Postgraduate taught 

Economics, International Banking & Finance MSc

Microeconomics for Financial Markets ECON5021

  • Academic Session: 2025-26
  • School: Adam Smith Business School
  • Credits: 20
  • Level: Level 5 (SCQF level 11)
  • Typically Offered: Semester 1
  • Available to Visiting Students: No
  • Collaborative Online International Learning: No

Short Description

This course provides students with a solid foundation of microeconomics to enable them to understand how financial and commercial situations can affect both individuals' and businesses' choices and welfare. The course will introduce students to basic game theoretical tools to analyse markets and firms' behaviour, including bargaining and auctions. The course will also provide students with the first building blocks in general equilibrium (which unifies microeconomics, macroeconomics and finance). The lectures will be augmented by talks from relevant market regulators, whenever possible.

Timetable

Synchronous:

10 x 2-hour lectures on campus

4 x 1-hour tutorials on campus.

Excluded Courses

None

Co-requisites

None

Assessment

ILOs

Main Assessment In: December

Course Aims

The course aims to:

■ Provide students with a solid foundation in advanced microeconomic theory.

■ Equip students with analytical frameworks for examining markets and economic behaviour.

■ Encourage critical discussion of market structures, efficiency, and normative issues in economics.

Intended Learning Outcomes of Course

By the end of this course students will be able to:

1. Represent strategic environments (with or without uncertainty) using game-theoretic tools and solve for equilibrium outcomes in settings involving strategic interaction.
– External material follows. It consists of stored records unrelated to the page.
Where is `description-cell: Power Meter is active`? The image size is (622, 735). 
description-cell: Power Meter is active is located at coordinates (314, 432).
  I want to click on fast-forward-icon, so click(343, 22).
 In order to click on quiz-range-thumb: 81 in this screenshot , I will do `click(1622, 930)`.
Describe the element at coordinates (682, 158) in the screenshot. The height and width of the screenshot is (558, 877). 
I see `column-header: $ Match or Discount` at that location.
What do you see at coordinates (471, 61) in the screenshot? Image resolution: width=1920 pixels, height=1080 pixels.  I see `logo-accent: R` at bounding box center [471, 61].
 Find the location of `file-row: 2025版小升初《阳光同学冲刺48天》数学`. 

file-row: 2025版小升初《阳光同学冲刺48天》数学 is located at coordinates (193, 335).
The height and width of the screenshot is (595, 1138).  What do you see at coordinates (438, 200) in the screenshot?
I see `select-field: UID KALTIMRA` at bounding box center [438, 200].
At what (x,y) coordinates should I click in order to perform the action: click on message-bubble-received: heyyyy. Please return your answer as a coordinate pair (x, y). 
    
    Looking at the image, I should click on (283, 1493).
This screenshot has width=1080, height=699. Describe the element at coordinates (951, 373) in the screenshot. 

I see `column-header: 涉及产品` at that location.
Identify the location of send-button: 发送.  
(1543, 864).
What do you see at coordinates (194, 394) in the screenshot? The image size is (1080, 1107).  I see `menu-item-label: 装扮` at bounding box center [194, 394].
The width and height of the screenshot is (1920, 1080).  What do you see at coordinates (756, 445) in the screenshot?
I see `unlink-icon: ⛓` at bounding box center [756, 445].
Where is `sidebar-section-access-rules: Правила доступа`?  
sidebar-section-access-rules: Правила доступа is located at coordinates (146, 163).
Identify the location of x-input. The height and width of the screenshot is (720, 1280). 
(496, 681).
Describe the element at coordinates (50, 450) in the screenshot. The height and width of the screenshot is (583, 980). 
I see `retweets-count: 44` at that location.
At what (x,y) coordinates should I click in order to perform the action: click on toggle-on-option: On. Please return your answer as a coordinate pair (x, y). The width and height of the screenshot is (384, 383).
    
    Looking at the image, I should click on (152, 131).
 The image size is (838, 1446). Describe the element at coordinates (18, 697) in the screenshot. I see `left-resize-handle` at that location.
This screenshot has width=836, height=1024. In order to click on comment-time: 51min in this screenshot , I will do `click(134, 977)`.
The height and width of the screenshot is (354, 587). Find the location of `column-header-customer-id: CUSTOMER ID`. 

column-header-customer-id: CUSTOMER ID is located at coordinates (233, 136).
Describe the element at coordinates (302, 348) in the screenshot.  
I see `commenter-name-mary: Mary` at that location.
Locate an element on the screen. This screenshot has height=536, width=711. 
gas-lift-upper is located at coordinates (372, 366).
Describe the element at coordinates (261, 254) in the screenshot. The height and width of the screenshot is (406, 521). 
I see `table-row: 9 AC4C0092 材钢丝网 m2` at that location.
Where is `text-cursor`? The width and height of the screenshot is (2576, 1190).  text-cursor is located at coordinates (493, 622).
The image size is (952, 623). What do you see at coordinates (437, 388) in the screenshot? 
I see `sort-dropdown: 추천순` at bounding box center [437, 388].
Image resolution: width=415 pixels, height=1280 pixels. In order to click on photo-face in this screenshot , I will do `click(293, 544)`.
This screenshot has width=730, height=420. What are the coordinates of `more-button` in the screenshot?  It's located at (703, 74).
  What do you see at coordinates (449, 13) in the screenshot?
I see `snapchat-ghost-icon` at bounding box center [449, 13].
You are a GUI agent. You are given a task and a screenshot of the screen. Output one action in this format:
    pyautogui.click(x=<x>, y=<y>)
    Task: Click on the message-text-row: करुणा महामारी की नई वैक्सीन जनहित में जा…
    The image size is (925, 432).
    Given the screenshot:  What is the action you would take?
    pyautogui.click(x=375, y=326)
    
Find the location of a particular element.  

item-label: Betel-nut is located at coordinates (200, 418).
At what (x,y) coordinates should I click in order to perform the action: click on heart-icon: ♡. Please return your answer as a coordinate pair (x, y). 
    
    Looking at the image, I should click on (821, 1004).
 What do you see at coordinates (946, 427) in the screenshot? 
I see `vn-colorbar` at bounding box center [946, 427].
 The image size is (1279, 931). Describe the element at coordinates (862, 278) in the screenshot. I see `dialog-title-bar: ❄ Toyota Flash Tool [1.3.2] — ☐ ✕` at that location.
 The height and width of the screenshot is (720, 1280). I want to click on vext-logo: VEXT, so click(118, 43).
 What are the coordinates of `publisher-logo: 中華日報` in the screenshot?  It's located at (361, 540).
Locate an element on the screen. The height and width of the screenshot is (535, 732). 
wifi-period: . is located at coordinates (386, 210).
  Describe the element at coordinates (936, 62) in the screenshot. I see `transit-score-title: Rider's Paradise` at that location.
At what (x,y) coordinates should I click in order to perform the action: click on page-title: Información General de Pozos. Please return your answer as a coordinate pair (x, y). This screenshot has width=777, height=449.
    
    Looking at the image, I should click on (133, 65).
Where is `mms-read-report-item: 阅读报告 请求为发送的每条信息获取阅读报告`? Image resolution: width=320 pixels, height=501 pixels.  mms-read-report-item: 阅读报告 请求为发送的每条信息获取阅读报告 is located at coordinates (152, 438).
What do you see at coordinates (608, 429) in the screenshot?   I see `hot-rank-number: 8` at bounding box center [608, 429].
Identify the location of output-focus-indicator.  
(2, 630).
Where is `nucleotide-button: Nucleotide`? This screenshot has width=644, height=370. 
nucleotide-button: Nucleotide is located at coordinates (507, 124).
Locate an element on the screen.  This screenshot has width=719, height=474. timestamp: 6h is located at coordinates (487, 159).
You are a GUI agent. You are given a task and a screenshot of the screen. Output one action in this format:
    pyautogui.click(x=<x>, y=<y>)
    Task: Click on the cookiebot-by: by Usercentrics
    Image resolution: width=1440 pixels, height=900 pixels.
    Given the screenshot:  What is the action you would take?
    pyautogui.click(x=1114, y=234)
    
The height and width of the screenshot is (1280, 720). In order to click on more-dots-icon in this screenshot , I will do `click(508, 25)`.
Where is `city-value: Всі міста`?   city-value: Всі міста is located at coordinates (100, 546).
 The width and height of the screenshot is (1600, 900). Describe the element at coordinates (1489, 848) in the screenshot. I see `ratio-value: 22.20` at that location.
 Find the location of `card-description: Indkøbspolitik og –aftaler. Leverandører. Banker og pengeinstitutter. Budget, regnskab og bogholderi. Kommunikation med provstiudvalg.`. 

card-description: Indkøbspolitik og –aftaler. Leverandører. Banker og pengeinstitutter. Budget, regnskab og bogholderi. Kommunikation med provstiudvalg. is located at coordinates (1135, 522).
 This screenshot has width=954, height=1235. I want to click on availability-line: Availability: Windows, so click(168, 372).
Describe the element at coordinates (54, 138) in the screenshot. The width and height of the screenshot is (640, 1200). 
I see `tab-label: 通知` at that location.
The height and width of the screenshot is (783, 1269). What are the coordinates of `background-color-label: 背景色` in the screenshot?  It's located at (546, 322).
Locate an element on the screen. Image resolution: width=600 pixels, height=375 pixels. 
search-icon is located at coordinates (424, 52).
2. Characterise and analyse market structures using economic models and demonstrate how key market features affect market functioning (with a focus on market power).

3. Evaluate welfare implications in imperfectly competitive markets using formal analytical tools.

4. Analyse decision-making under risk using microeconomic models.

5. Address basic normative issues in general equilibrium frameworks.

Minimum Requirement for Award of Credits

Students must submit at least 75% by weight of the components (including examinations) of the course's summative assessment.